Juniper Netscreen 1000 SSL authenticating with Domino server via LDAP
Posted on 2005-05-05
I've been trying to get our new Juniper Netscreen 1000 SSL box to authenticate remote users to our Domino servers via LDAP but having little success. I can get the Juniper to talk to the Windows 2003 LDAP but Notes refuses to speak to it. This will soon become apparent anyway, but a point worth bearing in mind when reading this is that I am not at all hot on Notes!
Using an LDAP browser I can communicate with our Notes servers fine. Using LDP.exe (free microsoft LDAP browser) or Softerra's free browser, I can see the top level which appears to be named DN and then all the entries below that. I've also found that if I give the browser a DN of "ou=uk,o=abc" I can get it to just show a section of the users. This is all fine but the juniper box still refuses to speak using the settings I give it. Also the logging on the Juniper is pretty poor so all I get is the below line. I haven't managed to work out how to switch on LDAP logging on the Notes servers either as that could give me some more info:
Juniper log reads:
"Login failed using auth server Domino1. Reason: Failed"
I've been speaking to Juniper themselves on several occasions, but they seem to know little about this particular setup. It seems to me that I need a Notes guru rather than someone that knows the Juniper!
The main settings I can give the juniper box are as follows:
Name: (friendly name)
LDAP Server: (tried both hostname & IP address although guessing it won't matter which I use)
LDAP Port: (the notes server is using 390 instead of 389)
LDAP Server Type: (drop down: Generic, Active Directory, iPlanet, Novel eDirectory - i've obviously been setting this to generic)
Connection: (unencrypted or LDAPS - i'm guessing that LDAPS would only be used on port 636 for secure LDAP so I've set it as unencrypted)
Password: (Not sure if I need to fill out this section or not, and if I do exactly how to fill it out. Also if the adminDN field needs filling out, does it require an admin account or basic user?)
Finding user entries
Specify how to find a user entry
Base DN: example: dc=sales,dc=com (tried both dn & ou=uk,o=abc in this field)
Filter: example: cn=<USER> (You seem to have to put something=<USER> where <USER> is how the Juniper box expects the user name returned. Thats my impression of how it works anyway! I've tried various things such as cn=<USER>, fullname=<USER>, uid=<USER> but nothing works)
I've not touched the following section yet as I have no idea how to fill it out:
Determining group membership
If group membership is NOT reflected as attributes of a user's entry, specify how to find a group entries. Note that these are default settings that you can override on a per-group basis in the Server Catalog.

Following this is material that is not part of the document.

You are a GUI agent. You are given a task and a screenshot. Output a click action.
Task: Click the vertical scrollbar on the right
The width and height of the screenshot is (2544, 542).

Base DN: example: dc=sales,dc=com
Filter: example: cn=<GROUPNAME>
Member Attribute: Attribute used to identify members of a static group
Query Attribute: Attribute used to determine members of a dynamic group
Nested Group Level: Maximum depth of nested group
Nested Group Search: Nested groups in Server Catalog Faster, but less flexible
Search all nested groups Slower, but more flexible
If this server will be used to authenticate users, select one of the following methods for binding.
Bind method: Simple bind StartTLS bind (i've left it as 'simple bind'
Many thanks in advance! Please let me know if more info is required.